- Genre: Situation comedy
- Starring: Buddy Hackett Carol Burnett Paul Lynde
- No. of series: 1
- No. of episodes: 19

Production
- Running time: 30 minutes

Original release
- Network: NBC
- Release: September 24, 1956 – March 11, 1957

= Stanley (1956 TV series) =

American sitcom

Stanley is an American sitcom starring Buddy Hackett, Carol Burnett, and the voice of Paul Lynde. It aired on NBC-TV from September 24, 1956, to March 11, 1957, during the 1956-1957 television season. It was produced by Max Liebman, who previously produced Sid Caesar's Your Show of Shows, co-sponsored by American Tobacco (Pall Mall cigarettes) and The Toni Company (Bobbi Home Permanent, Pamper Shampoo).

==Plot summary==
Stanley revolved around the adventures of the namesake character (Hackett) as the operator of a newsstand in a posh hotel in New York City, the Sussex-Fenton. Burnett played his girlfriend Celia, and Lynde voiced the unseen hotel owner Mr. Fenton, who never appeared on camera but frequently could be heard giving orders to his staff.

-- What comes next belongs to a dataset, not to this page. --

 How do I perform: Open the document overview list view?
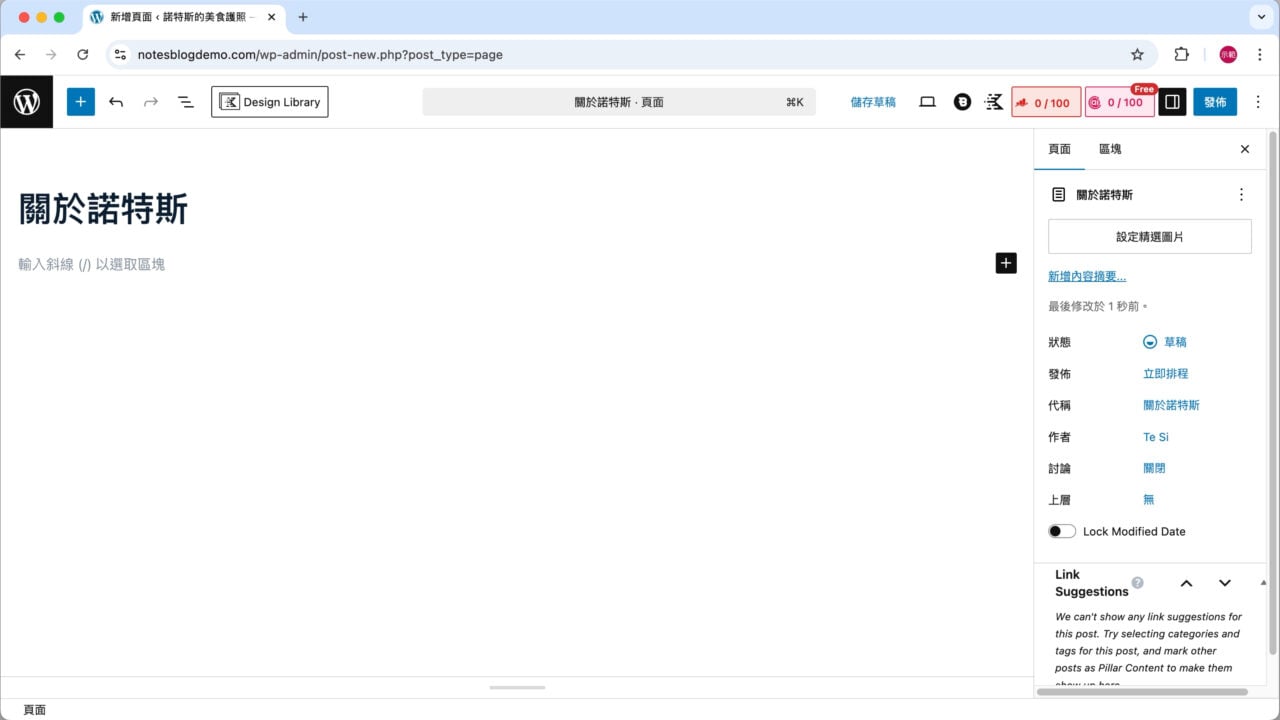[185, 102]
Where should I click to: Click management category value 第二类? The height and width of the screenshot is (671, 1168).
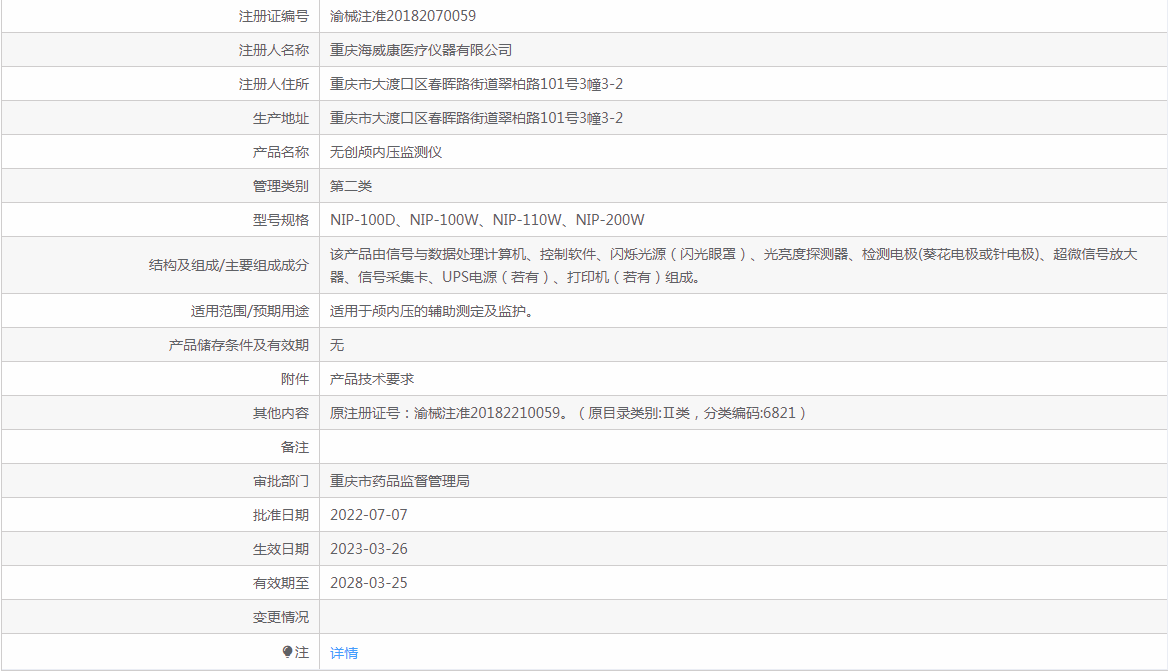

In the show's introduction, the following line was recited: "You think you've got troubles. Stanley, he's got troubles!"

==Broadcast history==
As was the case with several such programs (but a declining number, even at this early stage of network television), Stanley was aired live. The complete run of the series, preserved on kinescope film, is known to exist and the show is available via streaming and has been released on DVD. The program aired on Monday nights at 8:30 pm EST opposite the popular Arthur Godfrey's Talent Scouts on CBS and the long-running The Voice of Firestone on ABC. After 19 weeks of low ratings, Stanley was canceled mid-season and replaced by Tales of Wells Fargo, a western which ran on NBC for the next five and a half years.

==Episodes==

| No. | Title | Original release date |
|---|---|---|
| 1 | "Opera Tickets" | September 24, 1956 |
| 2 | "Folk Song Festival" | October 1, 1956 |
| 3 | "Army Buddies" | October 8, 1956 |
| 4 | "Stanley Gets Jealous" | October 22, 1956 |
| 5 | "Clothing Store" | October 29, 1956 |
| 6 | "Stanley Gets a Bachelor Apartment" | November 5, 1956 |
| 7 | "Stanley and the Blonde Bandit" | November 19, 1956 |
| 8 | "The New Stanley" | November 26, 1956 |
| 9 | "Celia's Pen Pal" | December 3, 1956 |
| 10 | "Stanley's a Lawyer" | December 17, 1956 |
| 11 | "Christmas Show" | December 24, 1956 |
| 12 | "The New Year's Party" | December 31, 1956 |
| 13 | "The Celebrity" | January 14, 1957 |
| 14 | "Stanley and Mr. Phillips' Plot" | January 21, 1957 |
| 15 | "Married Friends" | January 28, 1957 |
| 16 | "The Fight" | February 11, 1957 |
| 17 | "Work Follies" | February 18, 1957 |
| 18 | "Stanley's Surprise Party" | February 24, 1957 |
| 19 | "The Break Up" | March 11, 1957 |

==Home media==
In the early 2010s, the full 19 episode series was digitally re-mastered and released on a 3-disc DVD set by Stanley Productions, LLC. It is currently also available for download and streaming via Amazon.

==Cast==
- Buddy Hackett as Stanley Peck
- Carol Burnett as Celia
- Paul Lynde as Horace Fenton (voice only)
- Reedy Talton as Marvin
- Frederic Tozere as Mr. Phillips
- Jane Connell as Jane

On February 16, 1964, Hackett and Burnett were reunited on CBS-TV's What's My Line? A blind-folded Hackett recognized his former co-star's voice who appeared as that evening's mystery guest. After briefly discussing their short-lived roles on Stanley, Buddy exclaimed "That's the one the Nielsen guy threw off the air for us!" This was a reference to the show's first guest that evening who signed in as "Mr. X". He was actually A.C. Nielsen Jr. who headed Nielsen Media Research.